● The problem: Restate the data below word for word. Skip any images it contains.

● Entries shown:
____________________

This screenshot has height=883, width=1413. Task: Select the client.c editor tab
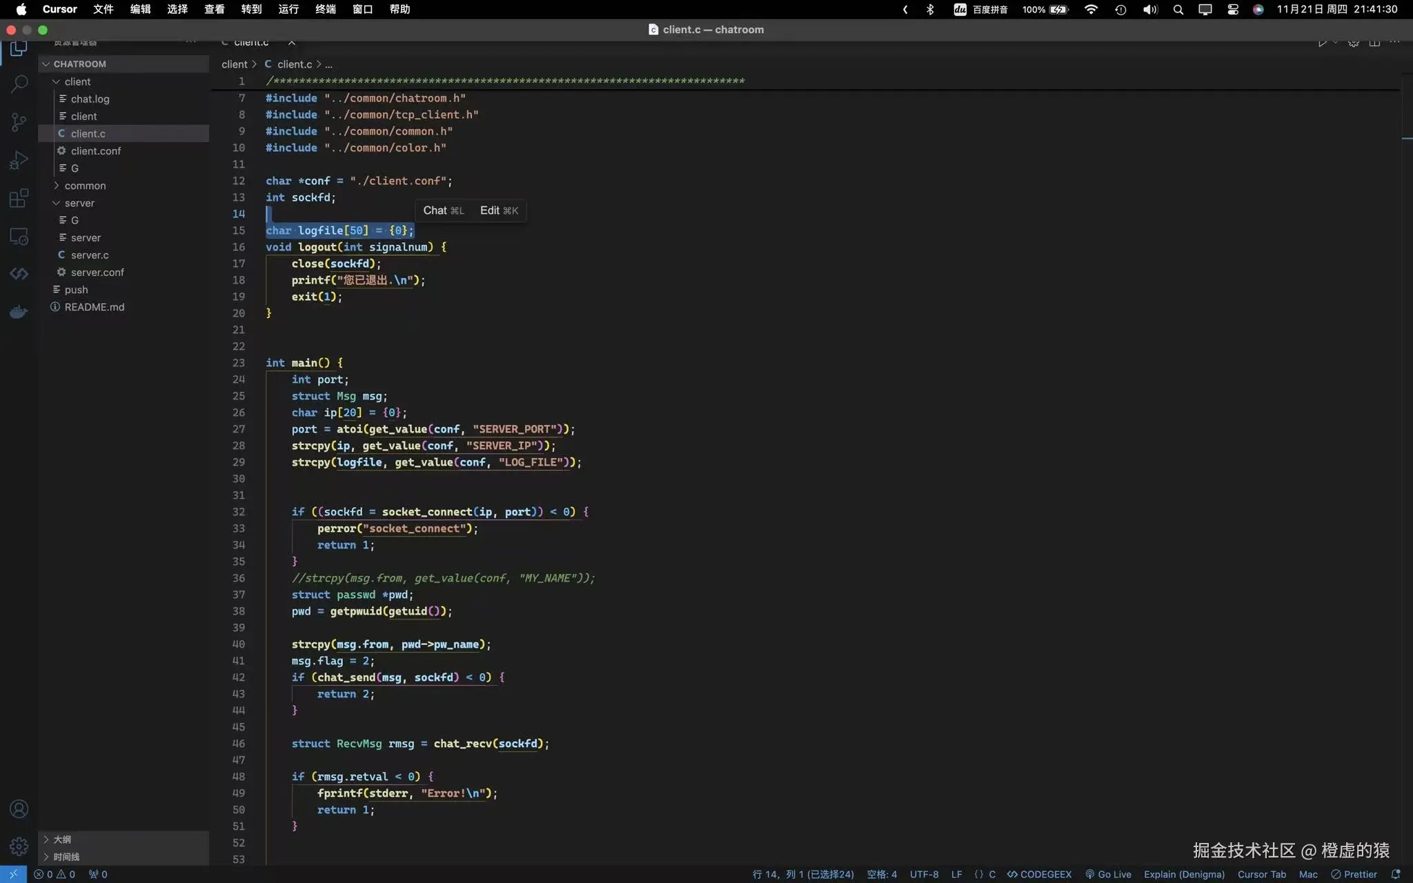click(251, 42)
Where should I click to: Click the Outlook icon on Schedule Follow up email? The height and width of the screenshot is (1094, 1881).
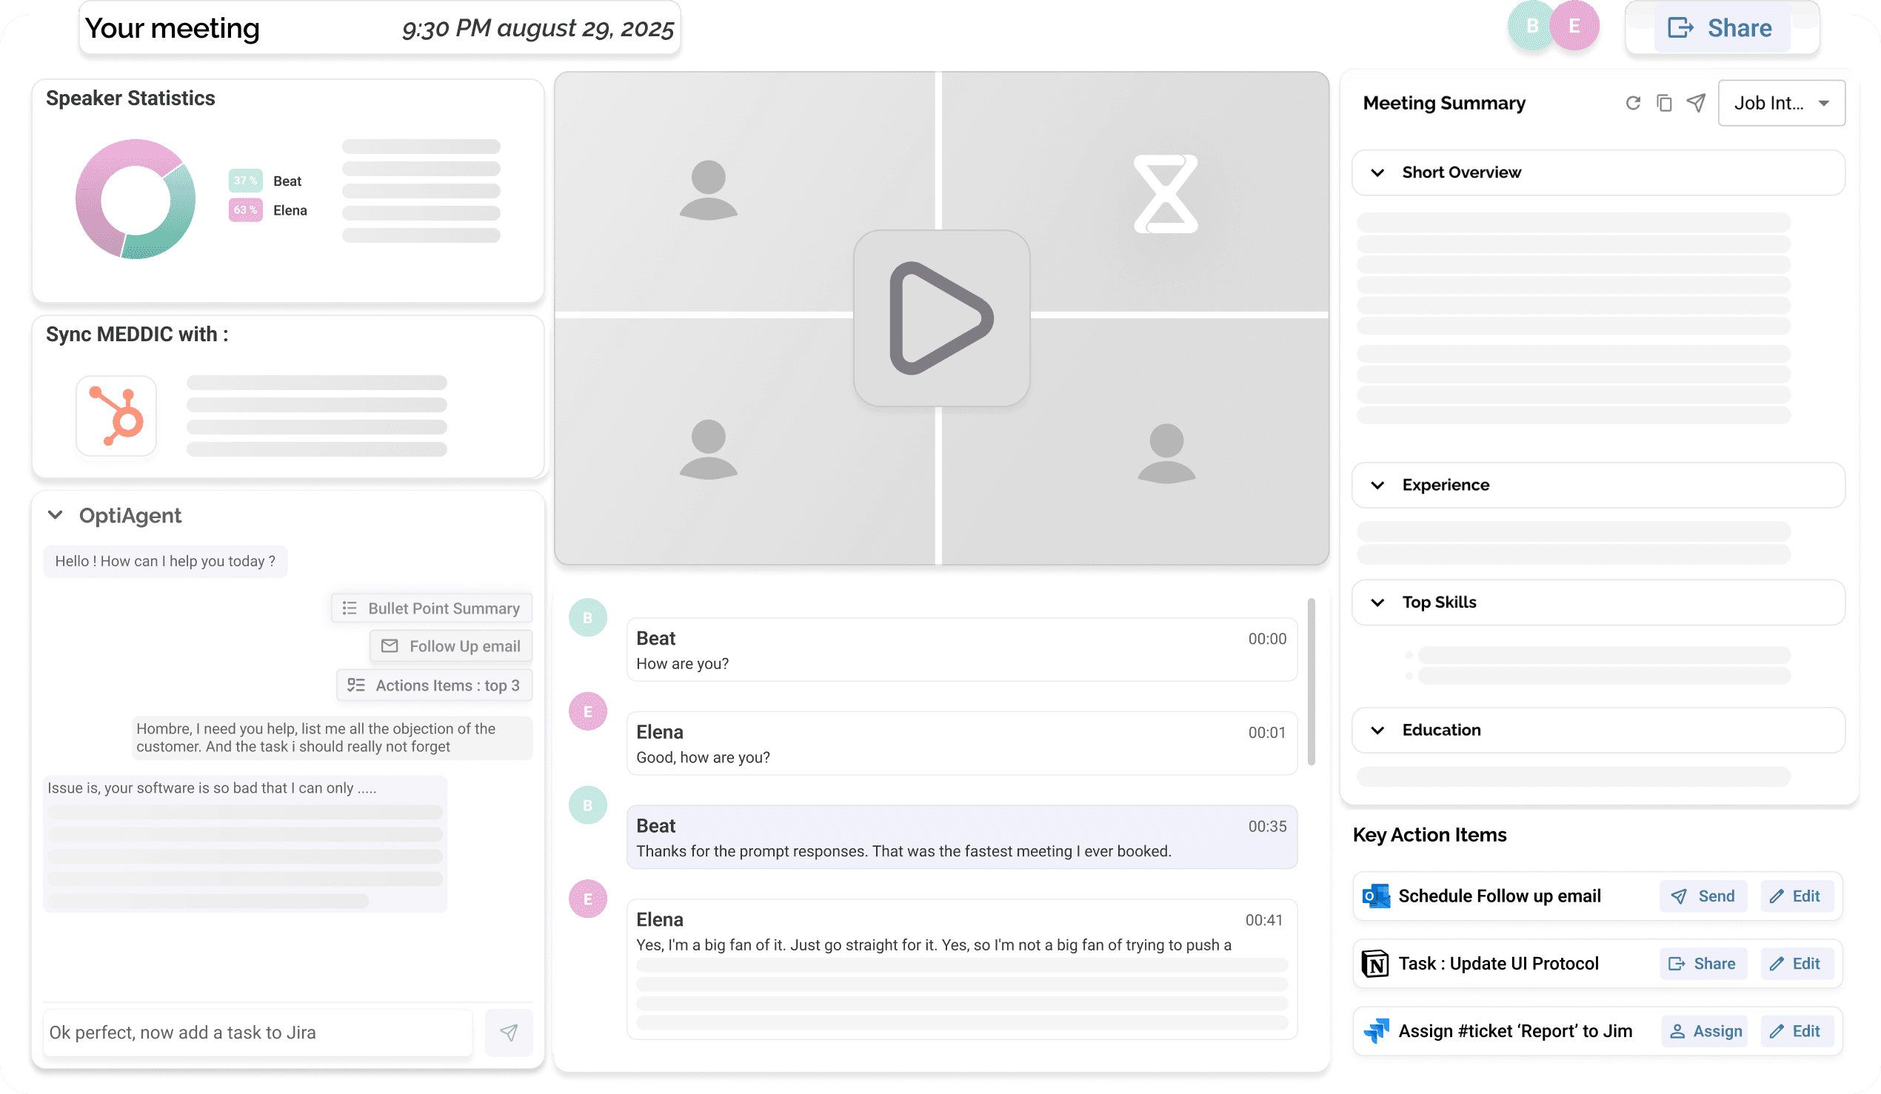point(1374,895)
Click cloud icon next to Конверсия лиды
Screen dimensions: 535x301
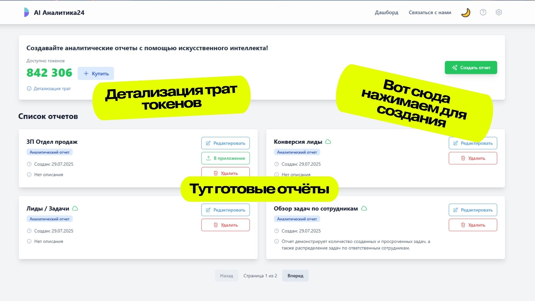[x=328, y=142]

____________________

● Solution to the problem:
This screenshot has height=883, width=1413. Task: Select the client.c editor tab
click(251, 42)
Where should I click to: Click the Outlook icon on Schedule Follow up email? The height and width of the screenshot is (1094, 1881).
point(1374,895)
Click cloud icon next to Конверсия лиды
Screen dimensions: 535x301
[x=328, y=142]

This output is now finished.